We could also scale by request count as shown in the scale-by-request-count branch of the project. To do that, we need to specify the target group of the service as well as the request rate per minute of each target:

 scalableTaskCount.scaleOnRequestCount('RequestCountScaling', {
      targetGroup: albService.targetGroup,
      requestsPerTarget: 10000
    });

We've already seen that a single task (or target) can handle around 20K requests a minute, so the scaling rule above would only affect the scaling behavior, but would not limit the number of requests per target. As we still have a maximum of 4 tasks running, the load on each task would remain at around 20K unless the maximum capacity value is increased. You could easily verify that by redeploying the stack and rerunning the load test.

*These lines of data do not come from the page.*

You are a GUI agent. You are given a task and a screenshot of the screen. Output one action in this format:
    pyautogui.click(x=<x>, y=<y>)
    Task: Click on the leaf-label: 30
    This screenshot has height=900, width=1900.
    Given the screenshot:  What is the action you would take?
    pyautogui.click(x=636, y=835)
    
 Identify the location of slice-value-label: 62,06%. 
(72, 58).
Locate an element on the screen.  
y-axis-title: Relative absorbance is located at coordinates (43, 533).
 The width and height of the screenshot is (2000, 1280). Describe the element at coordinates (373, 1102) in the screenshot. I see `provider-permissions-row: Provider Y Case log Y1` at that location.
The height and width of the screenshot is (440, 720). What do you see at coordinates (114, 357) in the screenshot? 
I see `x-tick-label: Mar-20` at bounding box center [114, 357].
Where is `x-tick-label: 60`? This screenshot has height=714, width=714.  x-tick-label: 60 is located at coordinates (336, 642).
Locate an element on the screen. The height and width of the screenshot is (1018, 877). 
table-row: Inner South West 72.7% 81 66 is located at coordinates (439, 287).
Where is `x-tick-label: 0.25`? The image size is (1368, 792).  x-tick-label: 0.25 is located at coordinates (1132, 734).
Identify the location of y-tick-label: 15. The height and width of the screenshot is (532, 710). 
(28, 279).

For this target tracking policy the Application Auto Scaling Service creates two corresponding alarms based on the RequestCountPerTarget metric of the service-associated load balancer and target group. A similar approach is taken here as we've seen with CPU Utilization scaling. Namely, one alarm is triggered when the 10,000 requests per target threshold is breached after 3 minutes and should cause a scale-out event. Another alarm is set for when the metric value is below a threshold value of 9,000 requests for a period of 15 minutes. As we've seen before, this is to avoid flactuations in capacity as well as scaling in too quickly.

Scheduled Scaling Example

Before wrapping up let's have a look at the example on the scheduled-scaling branch of our project:

scalableTaskCount.scaleOnSchedule('ScheduledScalingScaleOut', {
    schedule: Schedule.cron({ hour: "9", minute: "0" }),
    minCapacity: 4,
    maxCapacity: 8
});

scalableTaskCount.scaleOnSchedule('ScheduledScalingScaleIn', {
    schedule: Schedule.cron({ hour: "12", minute: "0" }),
    minCapacity: 2,
    maxCapacity: 4
});

In this example we add two scheduled actions to fit an increase in load on this service every day between the hours 9 and 12 UTC. The first is set to run every day at 9:00 UTC and update the minimum and maximum capacity to 4 and 8, respectively. Recall that the current capacity will be compared to the new values and will be updated if it falls outside the limits. For example, if at 9:00 the current capacity is below 4 tasks, the scheduled action will add capacity to reach the new minimum. The second scheduled action uses more conservative capacity limits.

Note that updating the minimum capacity at 12:00 UTC will not lower the current capacity of 4 which has been changed by the initial increase. In this case it might be useful to combine the scheduled actions with a target tracking scaling policy.

Summary

In this article we've learned the role that the Application Auto Scaling Service plays in scaling ECS services. We've created a simple ECS service stack using the CDK and using a custom CloudWatch dashboard observed how it behaves under load. We then extended the service using different scaling methods and observed how the service scales. There's definitely more to explore, including the usage of custom metrics with target tracking policies. As always, be sure to tear down the example stack with cdk destroy when you're done testing to avoid incurring additional costs.